Chapter: What are approximants?

DOI: 10.1558/equinox.44509

Blurb:

Approximants are an especially interesting group of consonants. They consist of four separate types, traditionally termed lateral approximants, rhotic (or central) approximants, semi-vowels, and frictionless continuants. This book brings together an international team of scholars to examine the phonetics and phonology of this diverse group of sounds, and also looks at the question of whether they should, in fact, be grouped together.

The volume is divided into four parts. Part 1 contains 7 chapters dealing with general characteristics of approximants: their articulatory features, acoustics, and perception, together with phonological and sociolinguistic aspects, concluding with surveys of approximant systems in the languages of the world, and means of transcribing them phonetically. Part 2 has five chapters examining the acquisition of approximants (in Maltese, Spanish, Portuguese, and English) and the effects of speech disorders of different types on the production of these sounds. Part 3 describes approximant systems in a variety of the languages of the world, including several Indo-European languages but also examples of Dravidian, Semitic, Uralic, and Sinitic languages, and languages from Africa, South America and Australia.

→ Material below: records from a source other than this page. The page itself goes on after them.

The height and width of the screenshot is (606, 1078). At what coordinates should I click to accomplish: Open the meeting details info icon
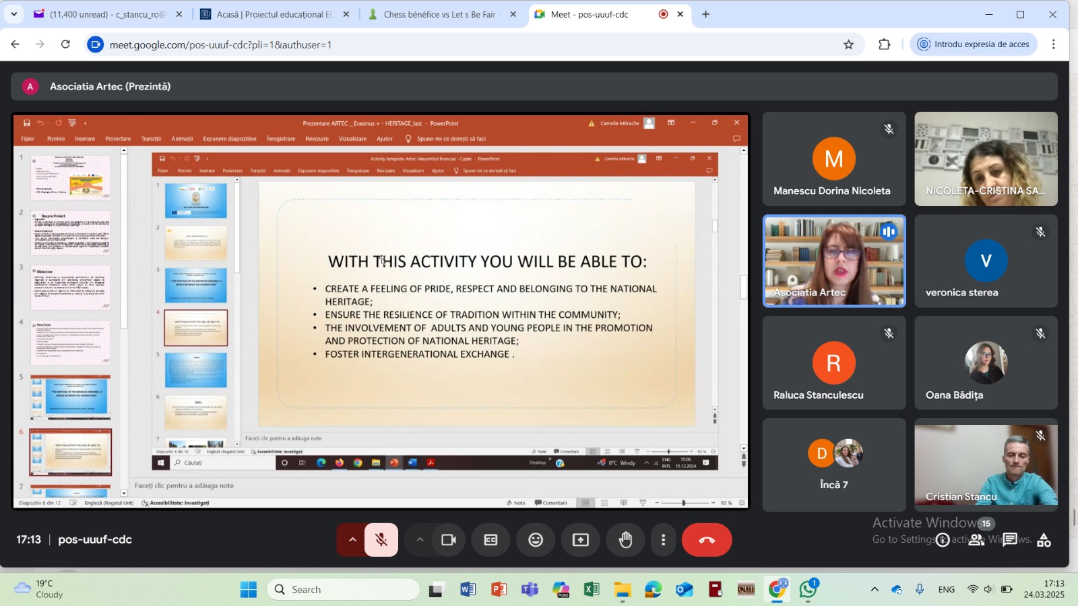point(943,540)
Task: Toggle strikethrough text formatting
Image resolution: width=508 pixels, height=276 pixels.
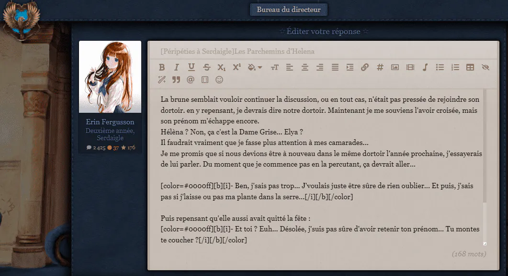Action: pyautogui.click(x=206, y=67)
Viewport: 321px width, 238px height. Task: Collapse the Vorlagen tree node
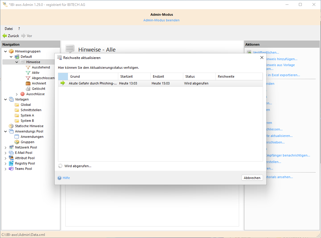click(6, 99)
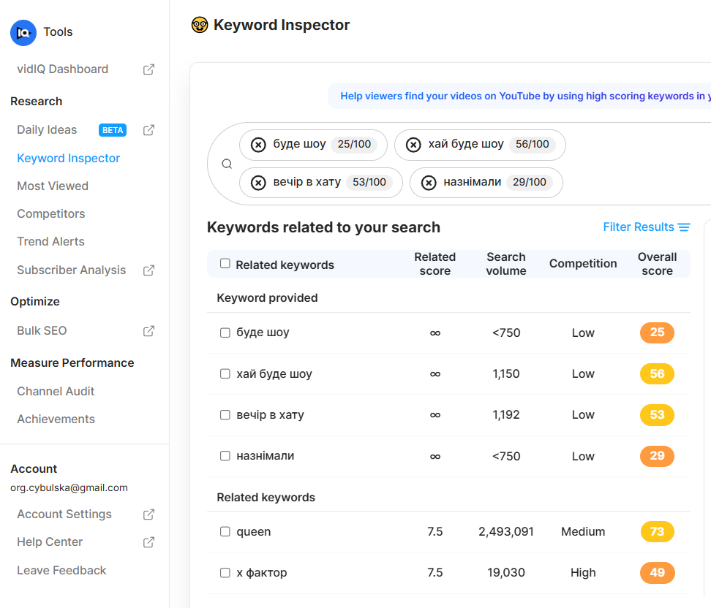Open external link icon beside Bulk SEO
The image size is (711, 608).
pos(148,331)
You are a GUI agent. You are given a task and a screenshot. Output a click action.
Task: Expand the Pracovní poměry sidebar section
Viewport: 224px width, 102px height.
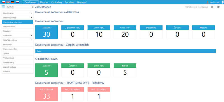[17, 18]
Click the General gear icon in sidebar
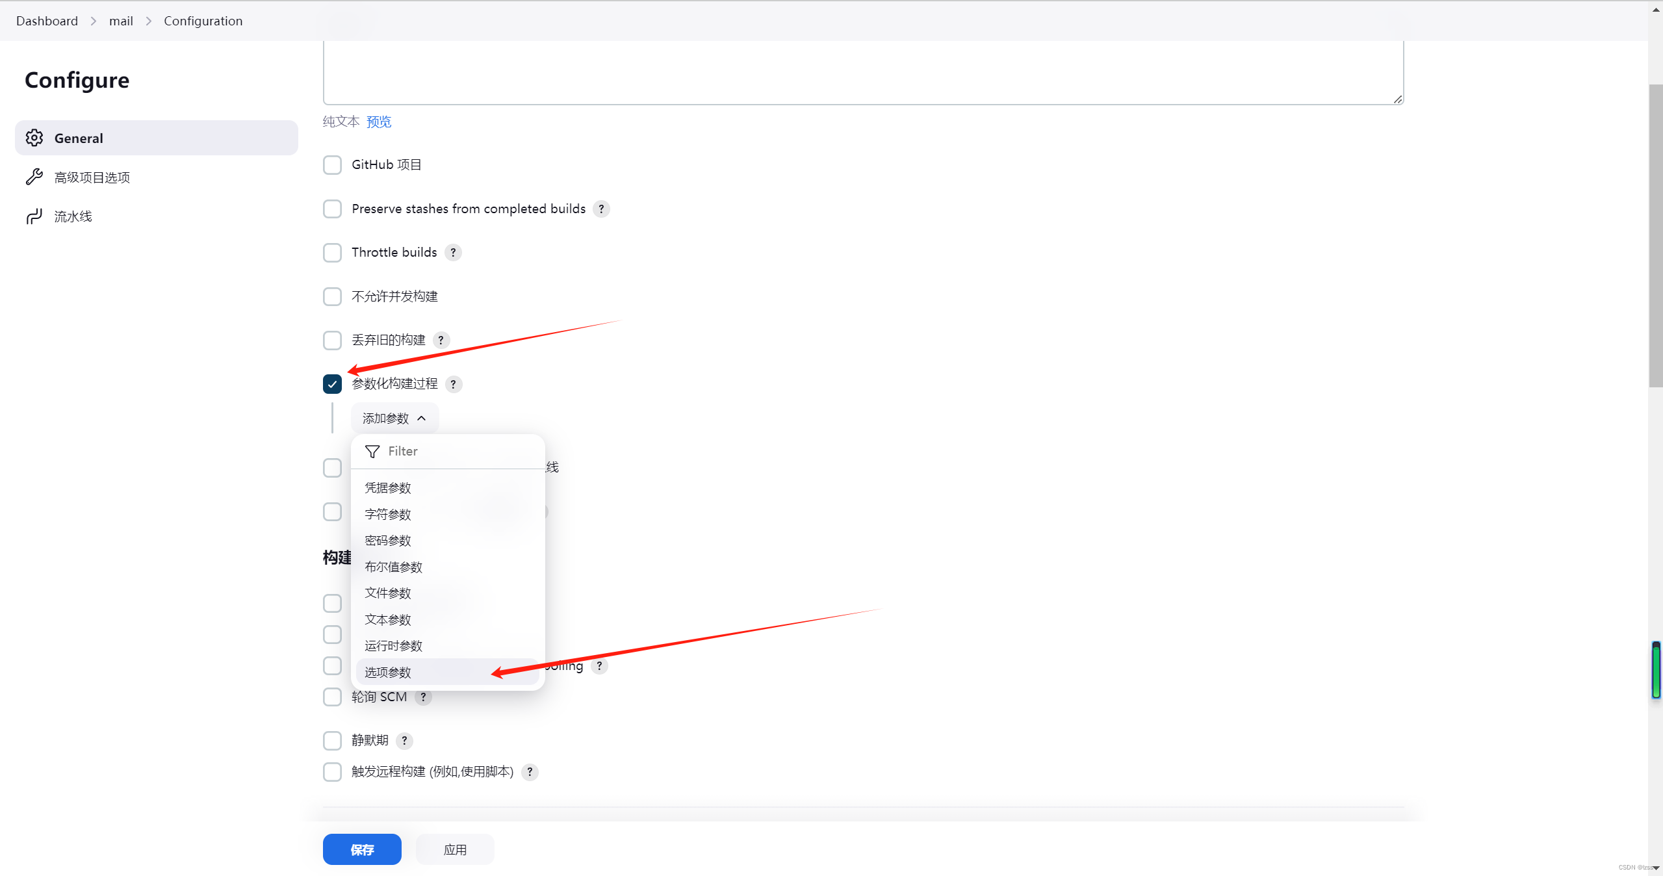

The final part contains a single chapter that examines the approximant category phonetically and phonologically, asking whether the approximant consonant group is justified.

This collection will appeal to a readership at the level of advanced undergraduate and graduate students, and to researchers in the field who may know of the concept of approximants but be unaware of its application to the range of languages (many of them under-reported languages) in this book.